*Problem requirements*.
The expected output is the complete data, reproduced exactly.
Segment Start: Records shown
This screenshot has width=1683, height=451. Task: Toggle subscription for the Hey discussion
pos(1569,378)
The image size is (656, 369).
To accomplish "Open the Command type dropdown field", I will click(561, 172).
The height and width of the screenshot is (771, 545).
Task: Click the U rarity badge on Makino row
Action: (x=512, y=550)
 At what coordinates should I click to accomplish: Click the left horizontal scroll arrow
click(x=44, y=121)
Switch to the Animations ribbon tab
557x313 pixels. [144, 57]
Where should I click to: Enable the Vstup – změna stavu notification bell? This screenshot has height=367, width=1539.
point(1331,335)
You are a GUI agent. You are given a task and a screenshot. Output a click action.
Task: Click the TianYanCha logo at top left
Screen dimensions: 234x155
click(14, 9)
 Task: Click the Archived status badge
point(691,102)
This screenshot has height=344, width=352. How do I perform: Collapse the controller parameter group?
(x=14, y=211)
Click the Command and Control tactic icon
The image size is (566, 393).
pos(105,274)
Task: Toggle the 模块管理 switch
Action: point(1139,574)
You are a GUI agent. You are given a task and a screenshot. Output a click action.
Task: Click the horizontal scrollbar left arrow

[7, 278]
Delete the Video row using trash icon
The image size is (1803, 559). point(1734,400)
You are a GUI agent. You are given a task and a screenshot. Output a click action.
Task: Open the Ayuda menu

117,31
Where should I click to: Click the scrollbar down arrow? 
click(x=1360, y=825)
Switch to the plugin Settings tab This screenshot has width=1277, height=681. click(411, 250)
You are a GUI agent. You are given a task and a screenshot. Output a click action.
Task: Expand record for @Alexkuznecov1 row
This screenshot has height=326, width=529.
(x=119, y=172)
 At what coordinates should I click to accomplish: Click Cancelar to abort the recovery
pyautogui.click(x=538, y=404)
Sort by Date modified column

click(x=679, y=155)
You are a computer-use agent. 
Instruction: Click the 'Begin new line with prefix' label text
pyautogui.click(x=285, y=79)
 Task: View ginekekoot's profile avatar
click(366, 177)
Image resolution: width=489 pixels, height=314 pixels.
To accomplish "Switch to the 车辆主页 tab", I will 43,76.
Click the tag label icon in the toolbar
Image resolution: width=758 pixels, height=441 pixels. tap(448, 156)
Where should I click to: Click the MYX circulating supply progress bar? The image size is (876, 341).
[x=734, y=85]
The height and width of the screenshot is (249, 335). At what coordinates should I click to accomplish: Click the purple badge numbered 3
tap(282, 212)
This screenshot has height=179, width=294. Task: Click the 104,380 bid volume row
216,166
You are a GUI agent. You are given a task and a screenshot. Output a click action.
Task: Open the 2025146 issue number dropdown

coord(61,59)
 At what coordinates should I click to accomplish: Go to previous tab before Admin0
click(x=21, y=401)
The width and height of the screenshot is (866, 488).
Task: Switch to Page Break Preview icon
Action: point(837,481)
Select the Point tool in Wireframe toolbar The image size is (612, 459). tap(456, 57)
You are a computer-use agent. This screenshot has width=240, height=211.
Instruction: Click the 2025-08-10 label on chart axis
Segment End: Records shown
*Answer below*.
This screenshot has width=1683, height=451. Task: Toggle subscription for the Hey discussion
pos(1569,378)
The image size is (656, 369).
To accomplish "Open the Command type dropdown field", I will click(561, 172).
The height and width of the screenshot is (771, 545).
Task: Click the U rarity badge on Makino row
Action: (x=512, y=550)
 At what coordinates should I click to accomplish: Click the left horizontal scroll arrow
click(x=44, y=121)
Switch to the Animations ribbon tab
557x313 pixels. [144, 57]
Where should I click to: Enable the Vstup – změna stavu notification bell? This screenshot has height=367, width=1539.
point(1331,335)
You are a GUI agent. You are given a task and a screenshot. Output a click action.
Task: Click the TianYanCha logo at top left
Screen dimensions: 234x155
click(14, 9)
 Task: Click the Archived status badge
point(691,102)
This screenshot has height=344, width=352. How do I perform: Collapse the controller parameter group?
(x=14, y=211)
Click the Command and Control tactic icon
The image size is (566, 393).
pos(105,274)
Task: Toggle the 模块管理 switch
Action: point(1139,574)
You are a GUI agent. You are given a task and a screenshot. Output a click action.
Task: Click the horizontal scrollbar left arrow

[7, 278]
Delete the Video row using trash icon
The image size is (1803, 559). point(1734,400)
You are a GUI agent. You are given a task and a screenshot. Output a click action.
Task: Open the Ayuda menu

117,31
Where should I click to: Click the scrollbar down arrow? 
click(x=1360, y=825)
Switch to the plugin Settings tab This screenshot has width=1277, height=681. click(411, 250)
You are a GUI agent. You are given a task and a screenshot. Output a click action.
Task: Expand record for @Alexkuznecov1 row
This screenshot has height=326, width=529.
(x=119, y=172)
 At what coordinates should I click to accomplish: Click Cancelar to abort the recovery
pyautogui.click(x=538, y=404)
Sort by Date modified column

click(x=679, y=155)
You are a computer-use agent. 
Instruction: Click the 'Begin new line with prefix' label text
pyautogui.click(x=285, y=79)
 Task: View ginekekoot's profile avatar
click(366, 177)
Image resolution: width=489 pixels, height=314 pixels.
To accomplish "Switch to the 车辆主页 tab", I will 43,76.
Click the tag label icon in the toolbar
Image resolution: width=758 pixels, height=441 pixels. tap(448, 156)
Where should I click to: Click the MYX circulating supply progress bar? The image size is (876, 341).
[x=734, y=85]
The height and width of the screenshot is (249, 335). At what coordinates should I click to accomplish: Click the purple badge numbered 3
tap(282, 212)
This screenshot has height=179, width=294. Task: Click the 104,380 bid volume row
216,166
You are a GUI agent. You are given a task and a screenshot. Output a click action.
Task: Open the 2025146 issue number dropdown

coord(61,59)
 At what coordinates should I click to accomplish: Go to previous tab before Admin0
click(x=21, y=401)
The width and height of the screenshot is (866, 488).
Task: Switch to Page Break Preview icon
Action: point(837,481)
Select the Point tool in Wireframe toolbar The image size is (612, 459). tap(456, 57)
You are a computer-use agent. This screenshot has width=240, height=211.
Instruction: Click the 2025-08-10 label on chart axis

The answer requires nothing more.